Instructions to follow
Leave out every line before the one containing "Task: Open samuel_zylgwyn", and set down that line and the rest through the end of the listing exactly.

Exercise material
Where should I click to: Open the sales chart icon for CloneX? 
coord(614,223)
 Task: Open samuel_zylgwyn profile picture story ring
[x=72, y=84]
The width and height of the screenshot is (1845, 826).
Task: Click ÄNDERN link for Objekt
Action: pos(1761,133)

Answer to this task
 Task: Open samuel_zylgwyn profile picture story ring
[x=72, y=84]
The width and height of the screenshot is (1845, 826).
Task: Click ÄNDERN link for Objekt
Action: pos(1761,133)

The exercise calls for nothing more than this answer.